> What to do: Print the data below line for line, without changing anything.

> Record excerpts:
-- BEGIN --

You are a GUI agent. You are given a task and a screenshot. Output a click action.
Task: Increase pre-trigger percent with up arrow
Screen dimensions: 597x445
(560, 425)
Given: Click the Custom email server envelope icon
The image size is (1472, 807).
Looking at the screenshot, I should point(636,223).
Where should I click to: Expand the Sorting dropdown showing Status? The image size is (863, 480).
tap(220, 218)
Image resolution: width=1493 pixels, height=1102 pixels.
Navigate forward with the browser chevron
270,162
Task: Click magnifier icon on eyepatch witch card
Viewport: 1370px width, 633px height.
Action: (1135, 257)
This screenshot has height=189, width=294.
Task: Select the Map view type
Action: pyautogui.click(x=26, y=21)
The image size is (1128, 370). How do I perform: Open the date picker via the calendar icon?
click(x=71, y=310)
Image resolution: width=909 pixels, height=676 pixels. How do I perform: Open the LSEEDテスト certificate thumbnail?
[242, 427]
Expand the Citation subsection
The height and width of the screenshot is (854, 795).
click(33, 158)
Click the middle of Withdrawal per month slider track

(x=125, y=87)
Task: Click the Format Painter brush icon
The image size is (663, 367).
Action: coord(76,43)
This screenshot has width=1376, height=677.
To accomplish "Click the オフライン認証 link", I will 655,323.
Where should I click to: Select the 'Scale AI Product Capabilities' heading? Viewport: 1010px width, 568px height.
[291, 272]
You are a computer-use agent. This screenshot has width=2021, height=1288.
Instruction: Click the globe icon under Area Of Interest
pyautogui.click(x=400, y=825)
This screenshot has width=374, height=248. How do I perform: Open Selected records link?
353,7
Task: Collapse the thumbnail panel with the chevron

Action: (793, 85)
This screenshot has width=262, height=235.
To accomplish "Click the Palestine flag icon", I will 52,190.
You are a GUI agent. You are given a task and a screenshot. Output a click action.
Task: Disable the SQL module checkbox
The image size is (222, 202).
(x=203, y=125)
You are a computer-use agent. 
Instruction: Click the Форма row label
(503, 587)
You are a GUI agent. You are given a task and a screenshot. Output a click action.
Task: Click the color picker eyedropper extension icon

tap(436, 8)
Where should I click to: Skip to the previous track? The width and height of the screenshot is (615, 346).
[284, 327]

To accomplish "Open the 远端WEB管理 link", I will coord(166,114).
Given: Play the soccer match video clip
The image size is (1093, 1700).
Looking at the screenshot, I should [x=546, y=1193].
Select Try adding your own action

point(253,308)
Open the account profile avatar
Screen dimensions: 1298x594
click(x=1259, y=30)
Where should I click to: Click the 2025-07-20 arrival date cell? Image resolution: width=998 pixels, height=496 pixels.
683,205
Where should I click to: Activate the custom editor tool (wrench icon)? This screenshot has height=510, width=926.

-- END --

> Exercise answer:
You are a GUI agent. You are given a task and a screenshot. Output a click action.
Task: Increase pre-trigger percent with up arrow
Screen dimensions: 597x445
(560, 425)
Given: Click the Custom email server envelope icon
The image size is (1472, 807).
Looking at the screenshot, I should point(636,223).
Where should I click to: Expand the Sorting dropdown showing Status? The image size is (863, 480).
tap(220, 218)
Image resolution: width=1493 pixels, height=1102 pixels.
Navigate forward with the browser chevron
270,162
Task: Click magnifier icon on eyepatch witch card
Viewport: 1370px width, 633px height.
Action: (1135, 257)
This screenshot has height=189, width=294.
Task: Select the Map view type
Action: pyautogui.click(x=26, y=21)
The image size is (1128, 370). How do I perform: Open the date picker via the calendar icon?
click(x=71, y=310)
Image resolution: width=909 pixels, height=676 pixels. How do I perform: Open the LSEEDテスト certificate thumbnail?
[242, 427]
Expand the Citation subsection
The height and width of the screenshot is (854, 795).
click(33, 158)
Click the middle of Withdrawal per month slider track

(x=125, y=87)
Task: Click the Format Painter brush icon
The image size is (663, 367).
Action: coord(76,43)
This screenshot has width=1376, height=677.
To accomplish "Click the オフライン認証 link", I will 655,323.
Where should I click to: Select the 'Scale AI Product Capabilities' heading? Viewport: 1010px width, 568px height.
[291, 272]
You are a computer-use agent. This screenshot has width=2021, height=1288.
Instruction: Click the globe icon under Area Of Interest
pyautogui.click(x=400, y=825)
This screenshot has width=374, height=248. How do I perform: Open Selected records link?
353,7
Task: Collapse the thumbnail panel with the chevron

Action: (793, 85)
This screenshot has width=262, height=235.
To accomplish "Click the Palestine flag icon", I will 52,190.
You are a GUI agent. You are given a task and a screenshot. Output a click action.
Task: Disable the SQL module checkbox
The image size is (222, 202).
(x=203, y=125)
You are a computer-use agent. 
Instruction: Click the Форма row label
(503, 587)
You are a GUI agent. You are given a task and a screenshot. Output a click action.
Task: Click the color picker eyedropper extension icon

tap(436, 8)
Where should I click to: Skip to the previous track? The width and height of the screenshot is (615, 346).
[284, 327]

To accomplish "Open the 远端WEB管理 link", I will coord(166,114).
Given: Play the soccer match video clip
The image size is (1093, 1700).
Looking at the screenshot, I should [x=546, y=1193].
Select Try adding your own action

point(253,308)
Open the account profile avatar
Screen dimensions: 1298x594
click(x=1259, y=30)
Where should I click to: Click the 2025-07-20 arrival date cell? Image resolution: width=998 pixels, height=496 pixels.
683,205
Where should I click to: Activate the custom editor tool (wrench icon)? This screenshot has height=510, width=926.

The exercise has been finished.